At Christmas


I post this poem every year because in my mind it best describes the reason Jesus came. This celebration is about God’s gift of Himself to us; about the child that grew to manhood, willingly gave his life in our place, then rose from the dead to demonstrate he’d defeated not only sin but death itself.

Christianity isn’t self-help, moralizing, or perfunctory piety. (Yes, people reduce it to that, but those are parodies.) In Jesus Christ is forgiveness of sins, transformation of heart, redemption of the very core of who and what you are. It’s life. Eternal life.

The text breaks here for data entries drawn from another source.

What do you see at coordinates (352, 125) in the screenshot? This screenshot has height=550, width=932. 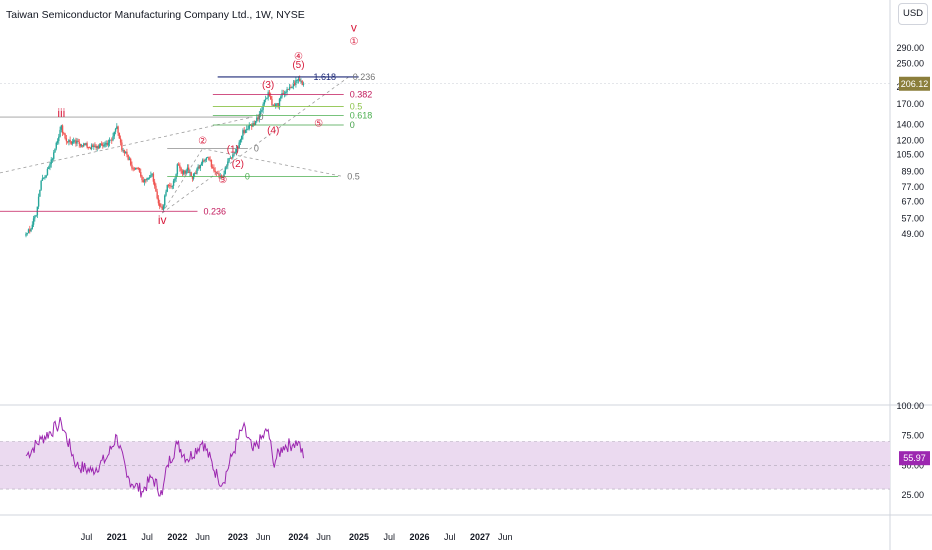 I see `fib-label: 0` at bounding box center [352, 125].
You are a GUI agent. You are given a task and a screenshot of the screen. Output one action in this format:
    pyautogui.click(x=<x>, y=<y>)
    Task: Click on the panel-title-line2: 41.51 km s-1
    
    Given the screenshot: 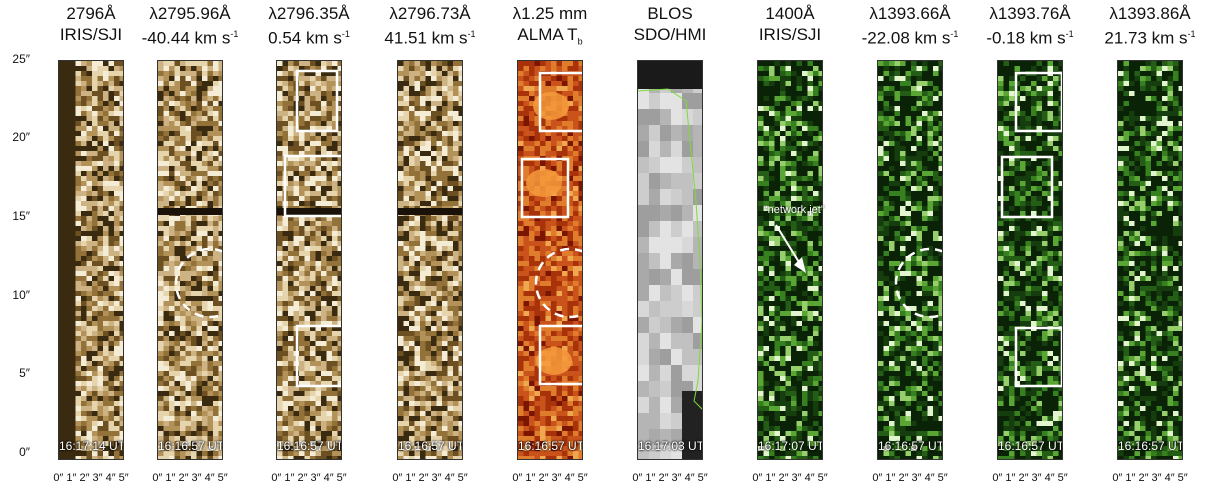 What is the action you would take?
    pyautogui.click(x=430, y=38)
    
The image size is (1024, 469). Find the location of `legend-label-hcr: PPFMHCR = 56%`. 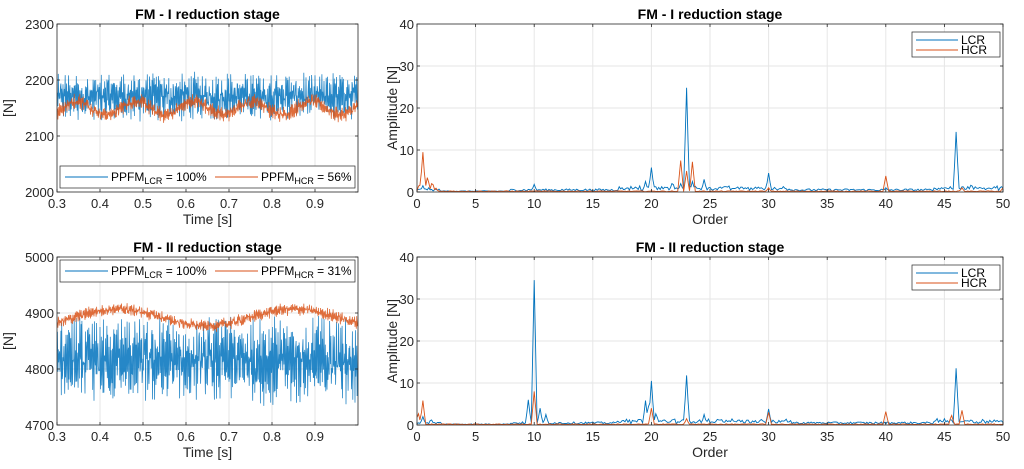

Accepting it is radical. It means change – sometimes confusing, uncomfortable, inconvenient change – but most remarkable of all is that it’s real and it’s free. Jesus lives.

And He loves you. Really.

Let the Stable Still Astonish

Let the stable still astonish:
Straw- dirt floor, dull eyes, dusty flanks of donkeys, oxen;
Crumbling, crooked walls; No bed to carry that pain.

And then the child –
Rag-wrapped, laid to cry in a trough.
Who would have chosen this?
Who would have said:
“Yes, Let the God of all
the heavens and earth
be born here, in this place”?

Who but the same God who stands in the darker, fouler rooms of our hearts and says,
“Yes, Let the God of Heaven and Earth be born here – in this place.

May God bless you and keep you all in the new year, and make you an instrument of His Courage, Compassion, and Grace.